Word for word, restate the lines from the one containing "This screenshot has" through the last line of the material, and include no pictures.
# # # # #
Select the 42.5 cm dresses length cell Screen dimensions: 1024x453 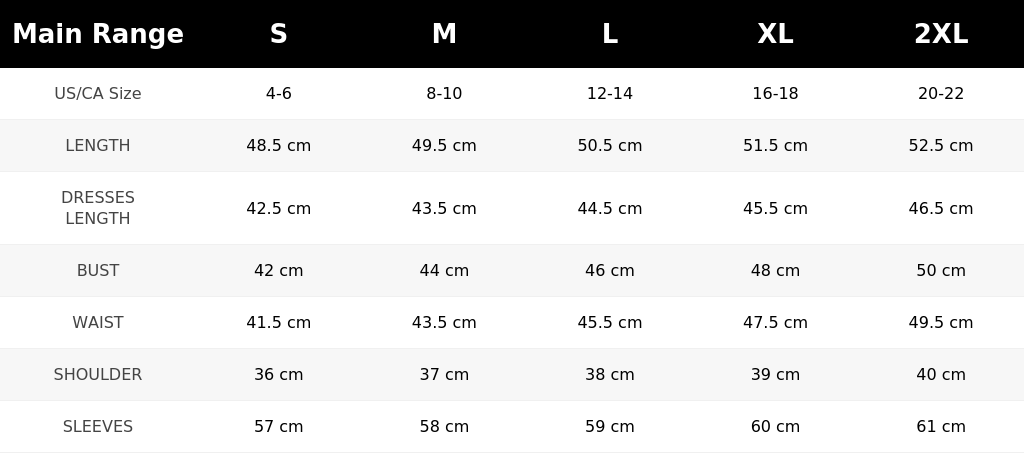tap(278, 208)
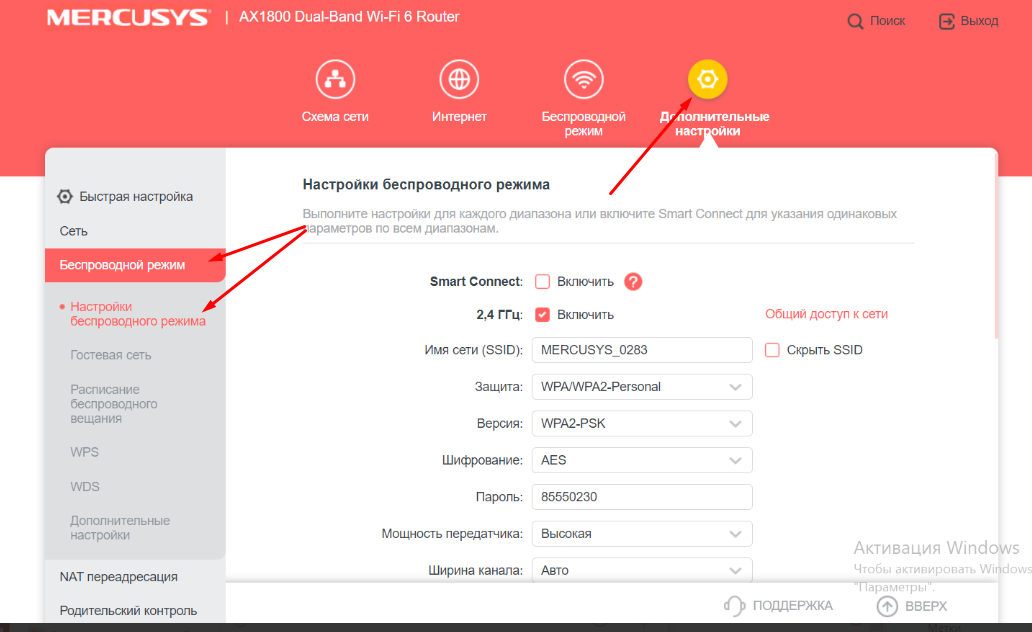Open the Схема сети network map icon
1032x632 pixels.
pos(335,79)
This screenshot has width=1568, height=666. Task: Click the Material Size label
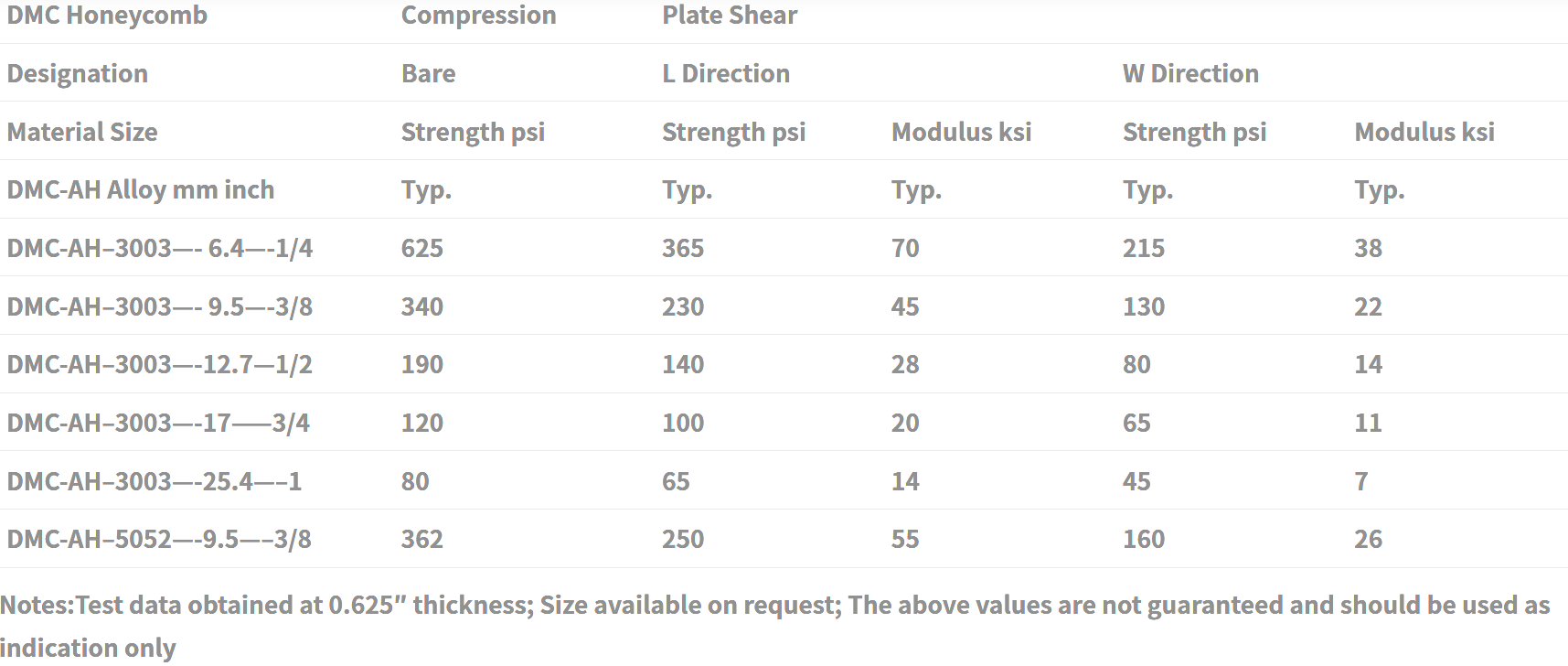[x=82, y=132]
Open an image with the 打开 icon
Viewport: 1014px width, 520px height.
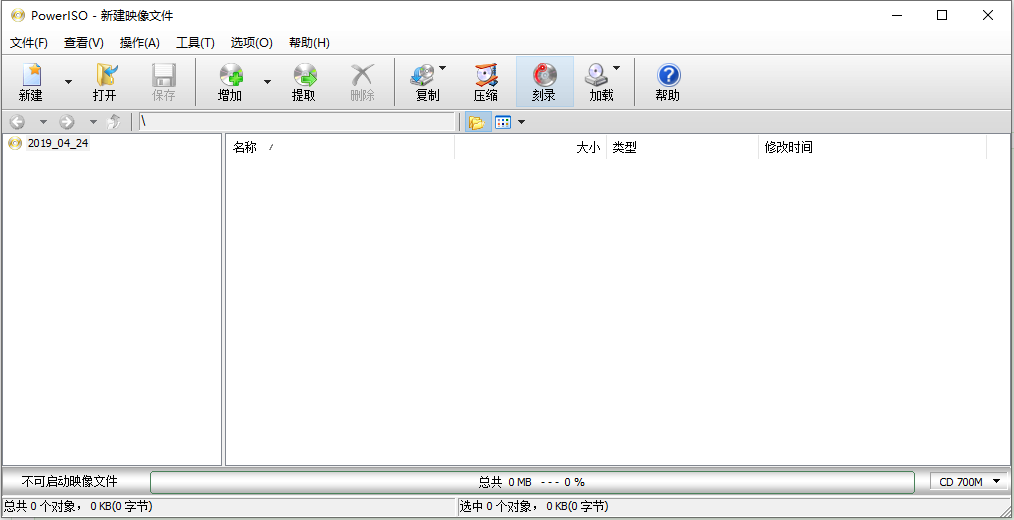[105, 77]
# # # # #
*Response area*
This screenshot has width=1568, height=666. Task: Click the Material Size label
[x=82, y=132]
Open an image with the 打开 icon
Viewport: 1014px width, 520px height.
[105, 77]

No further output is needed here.